» **DIRECTIONS FOR THIS TASK**
Would you repeat each line below exactly, without the pictures?

——

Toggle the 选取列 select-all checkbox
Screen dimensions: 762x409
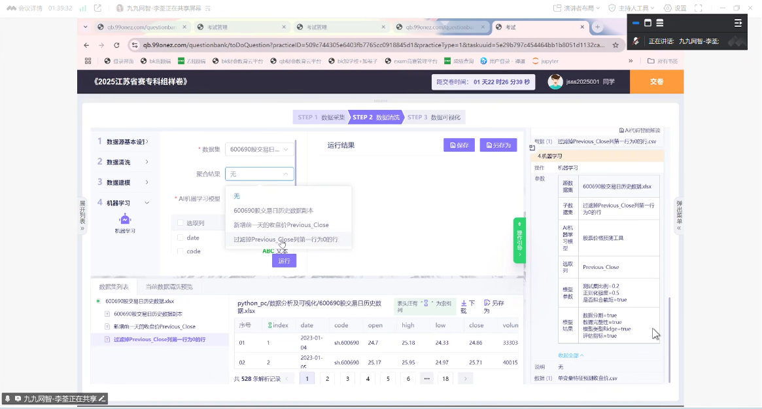[180, 223]
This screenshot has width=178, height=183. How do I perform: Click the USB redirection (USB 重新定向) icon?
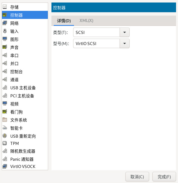[x=5, y=136]
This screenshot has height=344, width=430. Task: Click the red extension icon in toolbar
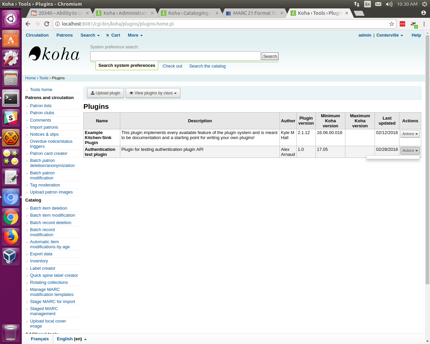pyautogui.click(x=402, y=24)
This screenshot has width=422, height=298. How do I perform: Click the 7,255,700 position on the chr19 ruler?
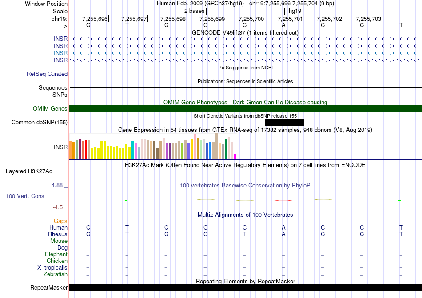tap(251, 19)
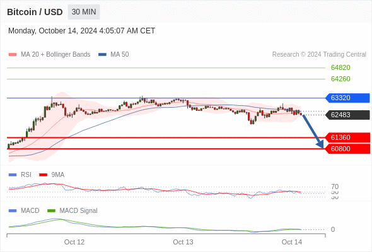Click the blue RSI legend swatch
372x252 pixels.
coord(13,175)
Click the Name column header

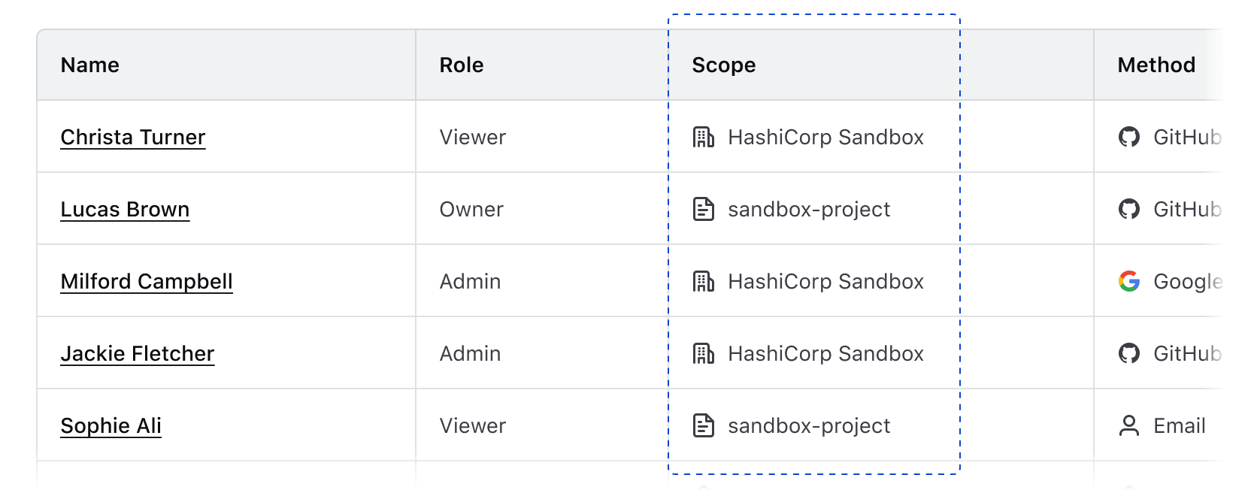(x=89, y=65)
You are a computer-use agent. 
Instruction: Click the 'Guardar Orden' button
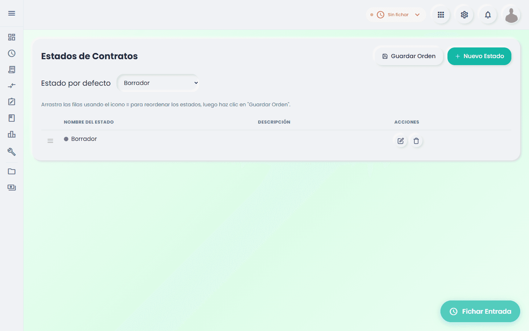[409, 56]
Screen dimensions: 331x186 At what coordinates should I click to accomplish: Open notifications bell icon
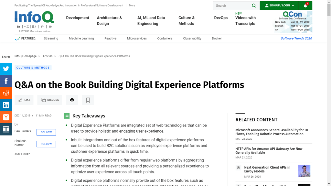(x=305, y=5)
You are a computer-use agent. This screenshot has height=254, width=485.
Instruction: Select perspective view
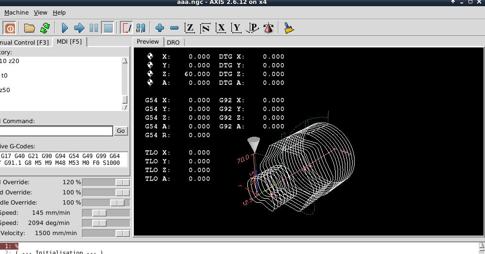coord(253,28)
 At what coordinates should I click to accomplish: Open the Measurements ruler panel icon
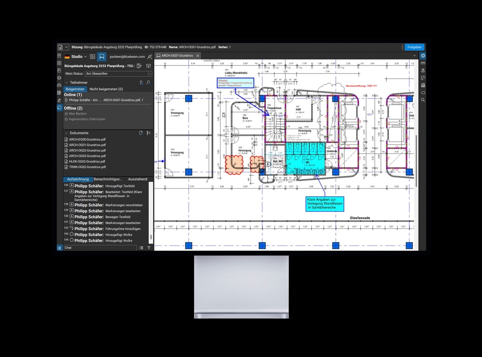click(x=423, y=63)
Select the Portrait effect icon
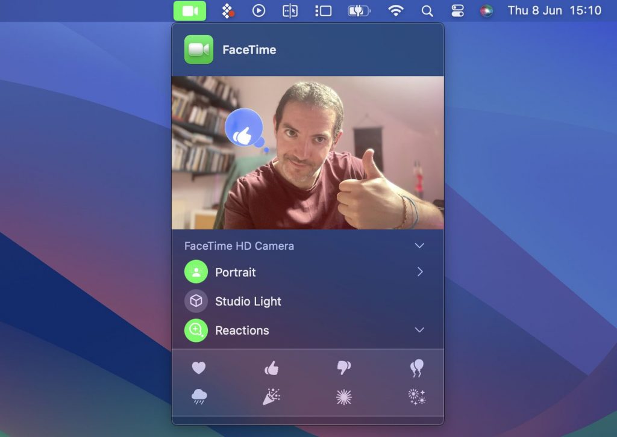The height and width of the screenshot is (437, 617). (x=196, y=271)
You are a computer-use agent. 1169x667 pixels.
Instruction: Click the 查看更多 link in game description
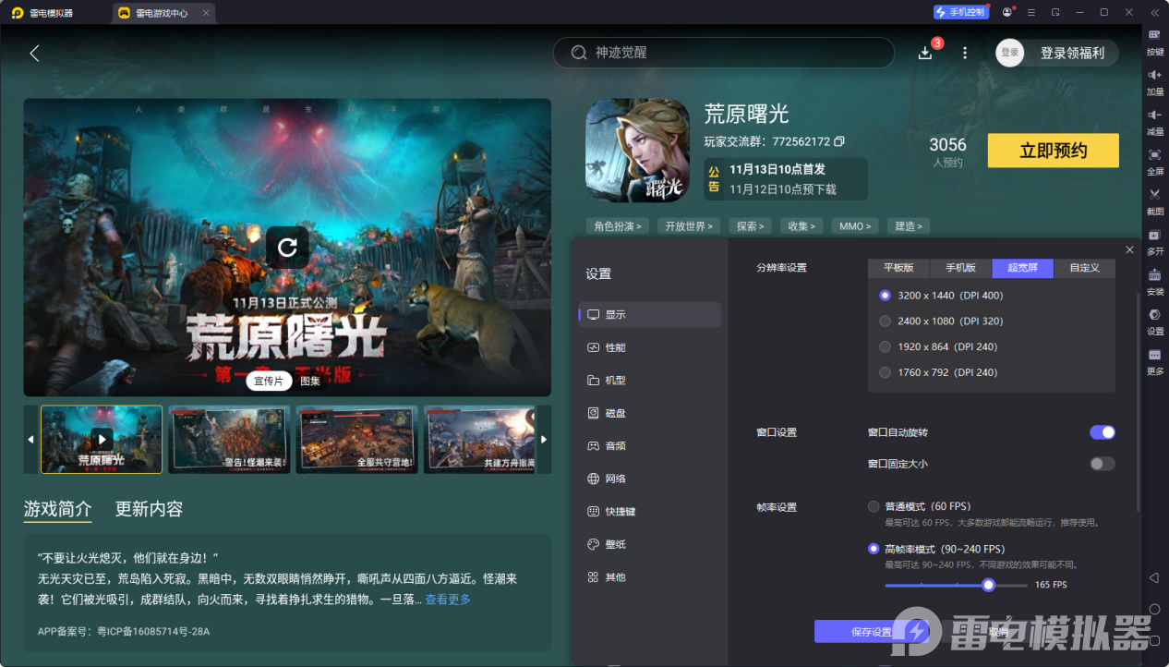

——

» **REPLY TO THE EXERCISE**
Toggle the 选取列 select-all checkbox
Screen dimensions: 762x409
[180, 223]
This screenshot has width=178, height=183. How do I perform: Click the USB redirection (USB 重新定向) icon?
[x=5, y=136]
This screenshot has height=344, width=430. Task: Click the red extension icon in toolbar
pyautogui.click(x=402, y=24)
This screenshot has width=422, height=298. How do I perform: Click the 7,255,700 position on the chr19 ruler?
tap(251, 19)
Click the blue RSI legend swatch
372x252 pixels.
coord(13,175)
Click the Name column header

(x=89, y=65)
You are a computer-use agent. 
Instruction: Click the 'Guardar Orden' button
[409, 56]
Screen dimensions: 331x186 At what coordinates should I click to accomplish: Open notifications bell icon
(x=305, y=5)
You are a computer-use agent. This screenshot has height=254, width=485.
Instruction: Select perspective view
coord(253,28)
 At what coordinates should I click to accomplish: Open the Measurements ruler panel icon
click(x=423, y=63)
Select the Portrait effect icon
The height and width of the screenshot is (437, 617). (x=196, y=271)
You are a computer-use agent. 1169x667 pixels.
Instruction: Click the 查看更多 link in game description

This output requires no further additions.